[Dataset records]
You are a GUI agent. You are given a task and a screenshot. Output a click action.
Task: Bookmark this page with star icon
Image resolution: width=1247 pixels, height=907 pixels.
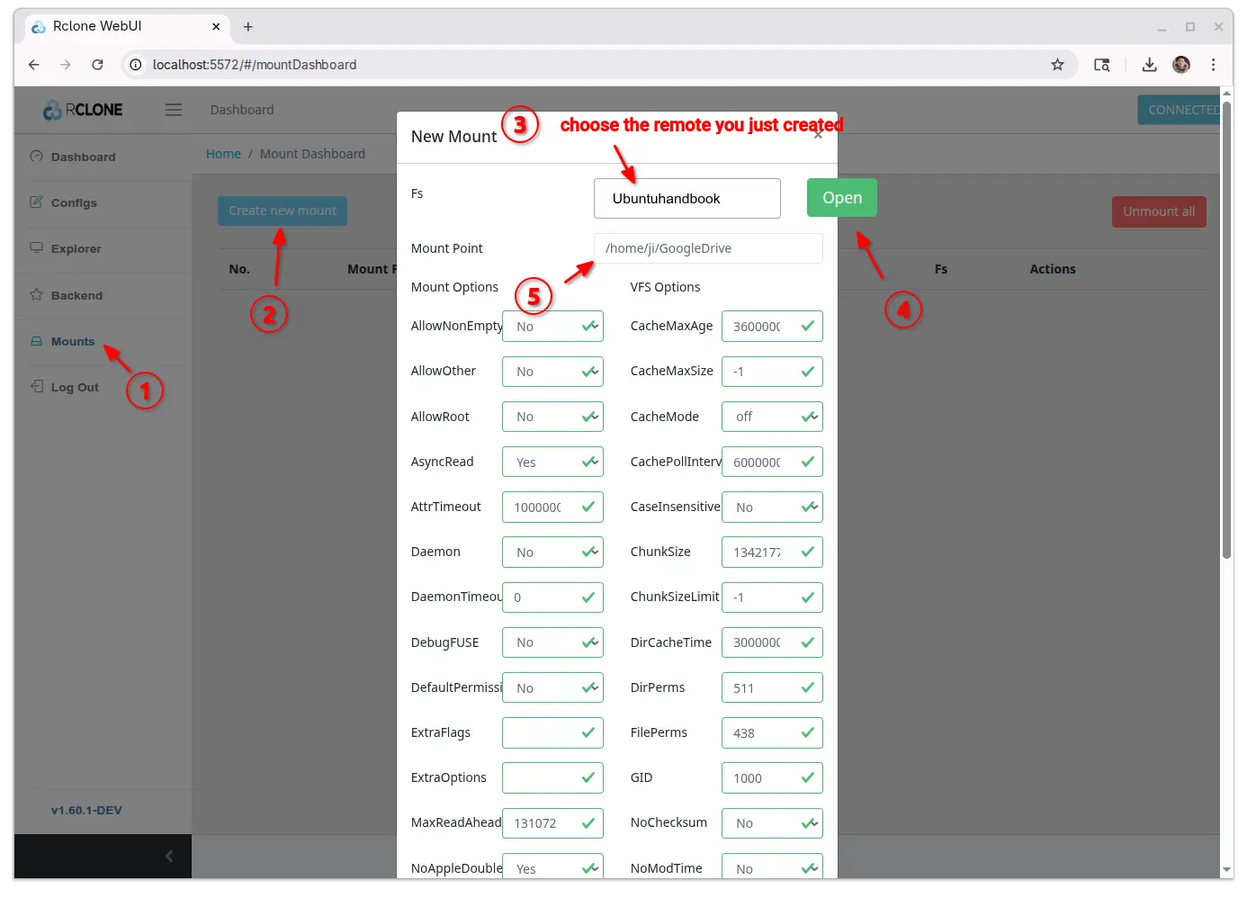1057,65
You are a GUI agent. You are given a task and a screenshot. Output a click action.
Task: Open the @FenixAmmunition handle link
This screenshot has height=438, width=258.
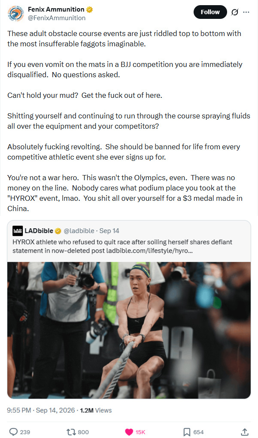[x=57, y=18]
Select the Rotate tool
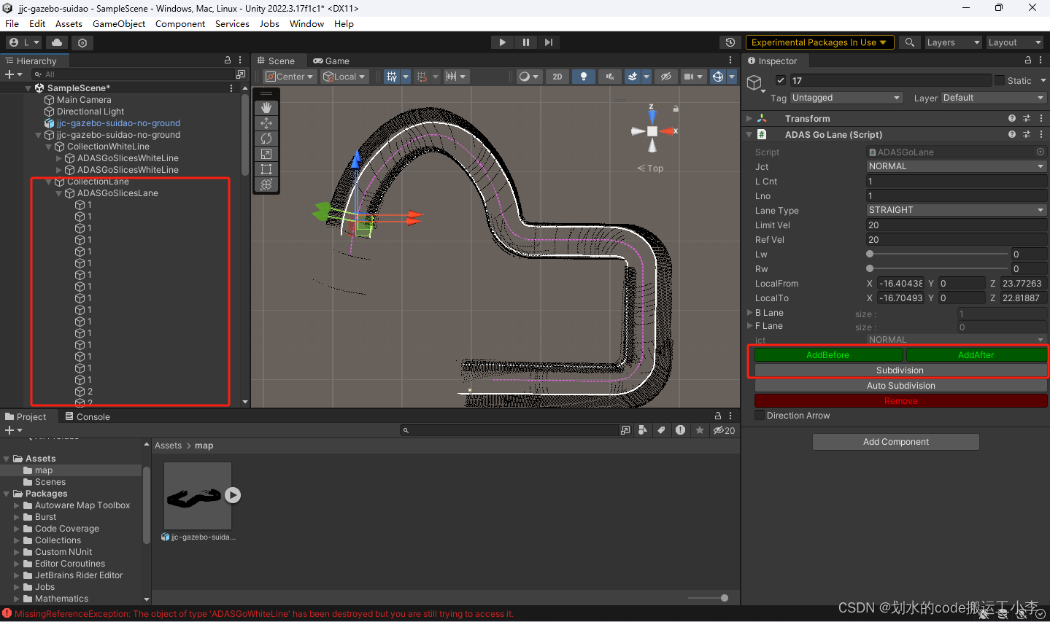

» Your objective:
Print every line of the data exactly. Pictures do not belong in the copy.

» Reply to the task:
You are a GUI agent. You are given a task and a screenshot. Output a click action.
Task: Bookmark this page with star icon
Image resolution: width=1247 pixels, height=907 pixels.
1057,65
You are a GUI agent. You are given a task and a screenshot. Output a click action.
Task: Open the @FenixAmmunition handle link
This screenshot has height=438, width=258.
[x=57, y=18]
Select the Rotate tool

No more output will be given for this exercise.